DUVAR - İYİ Parti Aydın Milletvekili Ömer Karakaş TBMM Genel Kurulu’nda görüşülmekte olan Maden Kanunu ile Bazı Kanunlarda Değişiklik Yapılmasına Dair Kanun Teklifi üzerine konuştu.

Konuşmasında yurt dışındaki bir toplantıda ‘yerel halk’ sözünü kullanan Hazine ve Maliye Bakanı Mehmet Şimşek’i eleştiren Karakaş “Burada sizlere hitap ederken ‘yerel halkın değerli milletvekili’ diyerek ironi yapacaktım ancak inanın bu ironiyi söylemeye dahi dilim varmadı çünkü maalesef ‘yerel halk’ kelimesinin hem bu devletin önemli bir Bakanı hem de ana muhalefet partisinin bir belediye başkanı tarafından kullanılması benim gibi milli duruşu olan birçok insanı rahatsız etmiştir” şeklinde konuştu.
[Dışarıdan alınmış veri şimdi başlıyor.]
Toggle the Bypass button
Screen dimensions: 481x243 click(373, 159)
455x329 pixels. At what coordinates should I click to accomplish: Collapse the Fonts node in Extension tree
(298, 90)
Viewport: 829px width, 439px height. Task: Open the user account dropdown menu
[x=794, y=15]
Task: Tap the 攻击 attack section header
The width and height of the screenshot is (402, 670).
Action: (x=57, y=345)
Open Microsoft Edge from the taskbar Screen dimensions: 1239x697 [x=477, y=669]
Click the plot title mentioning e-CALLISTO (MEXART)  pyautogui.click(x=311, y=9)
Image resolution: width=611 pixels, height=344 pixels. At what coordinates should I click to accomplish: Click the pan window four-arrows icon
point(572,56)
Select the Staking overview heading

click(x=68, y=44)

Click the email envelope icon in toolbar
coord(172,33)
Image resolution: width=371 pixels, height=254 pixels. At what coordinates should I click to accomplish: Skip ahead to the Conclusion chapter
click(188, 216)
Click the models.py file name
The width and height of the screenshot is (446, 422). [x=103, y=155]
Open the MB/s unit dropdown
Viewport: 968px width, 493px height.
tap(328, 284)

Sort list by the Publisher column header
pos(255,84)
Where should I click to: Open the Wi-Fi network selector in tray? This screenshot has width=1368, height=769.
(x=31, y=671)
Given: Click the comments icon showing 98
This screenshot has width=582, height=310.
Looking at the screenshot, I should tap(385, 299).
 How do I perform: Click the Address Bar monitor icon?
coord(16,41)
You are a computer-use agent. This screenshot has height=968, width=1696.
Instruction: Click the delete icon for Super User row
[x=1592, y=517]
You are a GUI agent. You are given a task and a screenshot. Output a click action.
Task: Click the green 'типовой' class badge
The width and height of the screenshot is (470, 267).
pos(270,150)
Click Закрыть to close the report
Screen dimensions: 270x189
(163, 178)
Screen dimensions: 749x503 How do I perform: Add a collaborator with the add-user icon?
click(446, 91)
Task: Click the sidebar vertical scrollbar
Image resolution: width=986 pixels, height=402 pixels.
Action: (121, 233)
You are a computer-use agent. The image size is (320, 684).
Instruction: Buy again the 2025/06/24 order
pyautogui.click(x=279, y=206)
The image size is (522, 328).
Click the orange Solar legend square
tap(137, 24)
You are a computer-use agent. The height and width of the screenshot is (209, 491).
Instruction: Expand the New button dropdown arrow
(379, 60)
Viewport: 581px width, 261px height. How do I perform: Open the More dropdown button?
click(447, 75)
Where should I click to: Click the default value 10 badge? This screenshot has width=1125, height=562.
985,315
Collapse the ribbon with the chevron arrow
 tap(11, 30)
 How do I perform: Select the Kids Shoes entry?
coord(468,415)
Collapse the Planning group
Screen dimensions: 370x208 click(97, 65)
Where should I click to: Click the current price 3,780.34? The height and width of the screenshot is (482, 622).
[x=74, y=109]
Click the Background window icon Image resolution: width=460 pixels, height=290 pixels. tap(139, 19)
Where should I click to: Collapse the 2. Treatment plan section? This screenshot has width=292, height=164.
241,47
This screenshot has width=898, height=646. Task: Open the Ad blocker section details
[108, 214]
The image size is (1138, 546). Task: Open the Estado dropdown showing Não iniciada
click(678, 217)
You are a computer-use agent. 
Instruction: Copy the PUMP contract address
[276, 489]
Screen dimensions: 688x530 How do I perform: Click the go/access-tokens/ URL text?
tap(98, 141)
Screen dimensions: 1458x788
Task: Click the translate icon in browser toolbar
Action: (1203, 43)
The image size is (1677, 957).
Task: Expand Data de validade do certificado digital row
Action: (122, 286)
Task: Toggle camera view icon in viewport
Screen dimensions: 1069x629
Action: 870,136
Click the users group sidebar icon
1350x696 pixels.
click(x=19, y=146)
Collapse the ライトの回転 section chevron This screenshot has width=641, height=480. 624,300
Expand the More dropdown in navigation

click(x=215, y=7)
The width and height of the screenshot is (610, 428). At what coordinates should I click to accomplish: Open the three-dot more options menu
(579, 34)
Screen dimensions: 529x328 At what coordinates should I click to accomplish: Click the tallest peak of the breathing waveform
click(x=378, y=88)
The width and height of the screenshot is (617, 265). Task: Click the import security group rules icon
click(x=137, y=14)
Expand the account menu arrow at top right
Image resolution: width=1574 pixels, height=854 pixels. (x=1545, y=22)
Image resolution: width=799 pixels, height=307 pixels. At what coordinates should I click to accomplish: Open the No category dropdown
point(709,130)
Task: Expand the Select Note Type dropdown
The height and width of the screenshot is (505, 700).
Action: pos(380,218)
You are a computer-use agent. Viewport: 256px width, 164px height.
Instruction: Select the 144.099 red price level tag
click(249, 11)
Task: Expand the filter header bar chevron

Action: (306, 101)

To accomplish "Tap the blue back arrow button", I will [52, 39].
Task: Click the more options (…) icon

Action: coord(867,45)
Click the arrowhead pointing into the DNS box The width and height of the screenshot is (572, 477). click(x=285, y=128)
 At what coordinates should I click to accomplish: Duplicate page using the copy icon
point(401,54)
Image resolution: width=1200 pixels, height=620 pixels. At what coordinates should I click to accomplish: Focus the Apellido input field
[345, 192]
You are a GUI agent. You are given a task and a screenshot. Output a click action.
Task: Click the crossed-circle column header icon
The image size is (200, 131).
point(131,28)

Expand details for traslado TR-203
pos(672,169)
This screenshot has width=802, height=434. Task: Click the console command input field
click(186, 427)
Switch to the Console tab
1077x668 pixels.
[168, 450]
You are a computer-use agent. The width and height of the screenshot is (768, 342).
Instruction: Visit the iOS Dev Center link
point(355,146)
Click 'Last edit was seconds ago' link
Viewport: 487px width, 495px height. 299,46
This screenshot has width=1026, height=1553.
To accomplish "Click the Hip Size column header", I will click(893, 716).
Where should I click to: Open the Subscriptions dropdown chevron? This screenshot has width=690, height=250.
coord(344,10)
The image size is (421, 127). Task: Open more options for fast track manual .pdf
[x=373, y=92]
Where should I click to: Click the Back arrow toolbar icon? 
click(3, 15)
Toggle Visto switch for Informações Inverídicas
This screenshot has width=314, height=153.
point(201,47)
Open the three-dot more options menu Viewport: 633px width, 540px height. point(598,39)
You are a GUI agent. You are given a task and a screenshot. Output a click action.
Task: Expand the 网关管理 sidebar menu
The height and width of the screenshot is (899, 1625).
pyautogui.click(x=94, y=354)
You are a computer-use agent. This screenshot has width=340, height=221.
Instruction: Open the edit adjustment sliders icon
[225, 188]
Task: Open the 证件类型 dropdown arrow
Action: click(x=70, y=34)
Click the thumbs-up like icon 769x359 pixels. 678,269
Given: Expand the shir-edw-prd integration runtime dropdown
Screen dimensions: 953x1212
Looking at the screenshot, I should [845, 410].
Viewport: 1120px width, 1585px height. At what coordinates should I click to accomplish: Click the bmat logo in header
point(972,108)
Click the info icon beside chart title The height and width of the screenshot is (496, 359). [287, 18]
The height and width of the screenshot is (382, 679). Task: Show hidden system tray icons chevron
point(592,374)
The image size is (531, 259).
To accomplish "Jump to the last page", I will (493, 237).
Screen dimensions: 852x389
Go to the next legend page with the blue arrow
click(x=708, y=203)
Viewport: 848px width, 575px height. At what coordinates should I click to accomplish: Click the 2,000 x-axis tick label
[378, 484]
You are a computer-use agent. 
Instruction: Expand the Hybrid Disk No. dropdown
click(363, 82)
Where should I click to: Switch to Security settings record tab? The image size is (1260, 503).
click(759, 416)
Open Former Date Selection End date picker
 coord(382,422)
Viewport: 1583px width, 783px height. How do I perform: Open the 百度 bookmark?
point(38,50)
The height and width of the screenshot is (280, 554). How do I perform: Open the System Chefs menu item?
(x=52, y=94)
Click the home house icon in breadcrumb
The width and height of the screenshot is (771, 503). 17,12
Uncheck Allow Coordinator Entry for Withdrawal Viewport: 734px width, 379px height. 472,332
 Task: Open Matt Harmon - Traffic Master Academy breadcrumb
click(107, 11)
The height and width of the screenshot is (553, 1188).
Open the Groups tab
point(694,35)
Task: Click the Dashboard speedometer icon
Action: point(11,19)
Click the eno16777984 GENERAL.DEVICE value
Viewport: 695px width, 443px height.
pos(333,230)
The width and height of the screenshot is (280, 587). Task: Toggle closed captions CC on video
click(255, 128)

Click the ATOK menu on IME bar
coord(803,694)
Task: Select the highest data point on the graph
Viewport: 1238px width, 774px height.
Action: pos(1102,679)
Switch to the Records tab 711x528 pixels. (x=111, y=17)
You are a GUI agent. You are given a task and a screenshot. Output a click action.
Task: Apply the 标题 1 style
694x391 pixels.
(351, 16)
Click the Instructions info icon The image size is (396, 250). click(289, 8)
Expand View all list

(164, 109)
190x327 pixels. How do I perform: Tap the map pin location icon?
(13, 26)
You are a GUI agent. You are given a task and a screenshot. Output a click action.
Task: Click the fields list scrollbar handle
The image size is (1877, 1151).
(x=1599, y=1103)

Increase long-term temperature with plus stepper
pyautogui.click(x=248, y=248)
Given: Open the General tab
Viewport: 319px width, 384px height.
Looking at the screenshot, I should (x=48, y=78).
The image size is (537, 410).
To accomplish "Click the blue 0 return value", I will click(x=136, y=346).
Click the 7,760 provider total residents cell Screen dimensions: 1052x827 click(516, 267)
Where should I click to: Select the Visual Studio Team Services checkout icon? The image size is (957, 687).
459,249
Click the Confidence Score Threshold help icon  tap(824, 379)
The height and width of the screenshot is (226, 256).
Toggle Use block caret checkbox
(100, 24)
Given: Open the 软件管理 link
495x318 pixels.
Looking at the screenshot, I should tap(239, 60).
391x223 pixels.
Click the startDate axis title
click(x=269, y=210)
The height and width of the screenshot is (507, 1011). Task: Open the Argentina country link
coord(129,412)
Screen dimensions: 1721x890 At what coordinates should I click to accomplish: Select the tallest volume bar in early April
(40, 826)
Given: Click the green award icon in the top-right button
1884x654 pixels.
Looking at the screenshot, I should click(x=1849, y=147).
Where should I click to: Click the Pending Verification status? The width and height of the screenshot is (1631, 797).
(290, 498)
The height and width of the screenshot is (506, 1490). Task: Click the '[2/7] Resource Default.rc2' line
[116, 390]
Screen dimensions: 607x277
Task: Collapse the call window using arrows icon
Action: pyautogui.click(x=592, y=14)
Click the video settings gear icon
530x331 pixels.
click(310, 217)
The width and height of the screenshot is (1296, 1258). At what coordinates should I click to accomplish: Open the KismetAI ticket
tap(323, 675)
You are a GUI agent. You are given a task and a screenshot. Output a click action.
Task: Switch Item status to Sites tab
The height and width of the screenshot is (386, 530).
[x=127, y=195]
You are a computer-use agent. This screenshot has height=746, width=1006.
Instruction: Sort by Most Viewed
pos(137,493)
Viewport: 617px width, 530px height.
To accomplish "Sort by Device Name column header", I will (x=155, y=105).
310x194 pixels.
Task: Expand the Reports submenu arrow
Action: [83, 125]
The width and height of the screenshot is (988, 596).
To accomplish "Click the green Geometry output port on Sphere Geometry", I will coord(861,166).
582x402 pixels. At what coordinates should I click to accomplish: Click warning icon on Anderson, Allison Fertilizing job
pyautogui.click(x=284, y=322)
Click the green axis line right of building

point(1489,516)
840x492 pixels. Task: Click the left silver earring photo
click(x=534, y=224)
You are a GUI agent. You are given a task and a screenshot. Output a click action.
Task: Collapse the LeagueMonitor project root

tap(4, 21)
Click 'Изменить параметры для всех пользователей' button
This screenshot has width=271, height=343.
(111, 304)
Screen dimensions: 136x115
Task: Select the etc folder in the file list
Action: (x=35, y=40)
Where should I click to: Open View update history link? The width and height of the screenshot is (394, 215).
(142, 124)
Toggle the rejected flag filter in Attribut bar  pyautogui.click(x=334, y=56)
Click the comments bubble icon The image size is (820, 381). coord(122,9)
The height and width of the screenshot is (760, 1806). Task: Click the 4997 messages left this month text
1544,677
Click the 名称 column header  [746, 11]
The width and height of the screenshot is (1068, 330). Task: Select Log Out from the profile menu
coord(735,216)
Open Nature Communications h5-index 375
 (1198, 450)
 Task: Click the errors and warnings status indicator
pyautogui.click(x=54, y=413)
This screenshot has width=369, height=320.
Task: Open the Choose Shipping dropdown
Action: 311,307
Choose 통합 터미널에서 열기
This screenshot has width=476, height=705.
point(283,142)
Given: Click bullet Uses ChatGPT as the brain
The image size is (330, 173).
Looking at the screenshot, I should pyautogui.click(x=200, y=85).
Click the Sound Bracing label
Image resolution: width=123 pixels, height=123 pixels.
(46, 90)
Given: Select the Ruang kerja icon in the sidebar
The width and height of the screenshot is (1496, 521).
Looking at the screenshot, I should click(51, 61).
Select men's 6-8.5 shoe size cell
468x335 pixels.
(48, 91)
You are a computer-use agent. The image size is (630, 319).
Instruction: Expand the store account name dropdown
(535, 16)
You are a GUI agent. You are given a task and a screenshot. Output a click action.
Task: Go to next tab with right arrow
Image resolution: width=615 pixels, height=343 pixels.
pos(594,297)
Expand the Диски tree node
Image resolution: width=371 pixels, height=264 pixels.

Şimşek’in Suriyelileri ve sığınmacıları da asli unsur olarak gördüğünü ifade eden Karakaş “Nedir yerel halk? Bir ülke işgal edilmişse işgal kuvvetleri tarafından o ülkede yaşayan milletten bahsedilirken ‘yerel halk’ diye bahsedilir. Türkiye Cumhuriyeti devleti işgal edildi de bizim mi haberimiz yok? Anayasa'nın 66'ncı maddesinde ‘Türk Devletine vatandaşlık bağı ile bağlı olan herkes Türktür.’ der. Sayın Bakan Şimşek sadece Türk milletine "yerel halk" demekle kalmamış, atalarımızın canlarıyla kanlarıyla sulayarak bize emanet ettiği bu vatanın asli unsurunun sığınmacılar yani Suriyeliler olduğunu söylemiştir. Eğer Suriyeliler bu toprakların asli unsurlarıysa biz bu ülkede neyiz arkadaşlar? Böyle bir Türk düşmanlığı ve ihanet olur mu? Türkiye Cumhuriyeti devleti hür ve bağımsızdır, Misakımillî sınırlarının içinde yaşayan halkın tamamı da Türk milletidir; bunu herkes böyle bilmek zorundadır” dedi.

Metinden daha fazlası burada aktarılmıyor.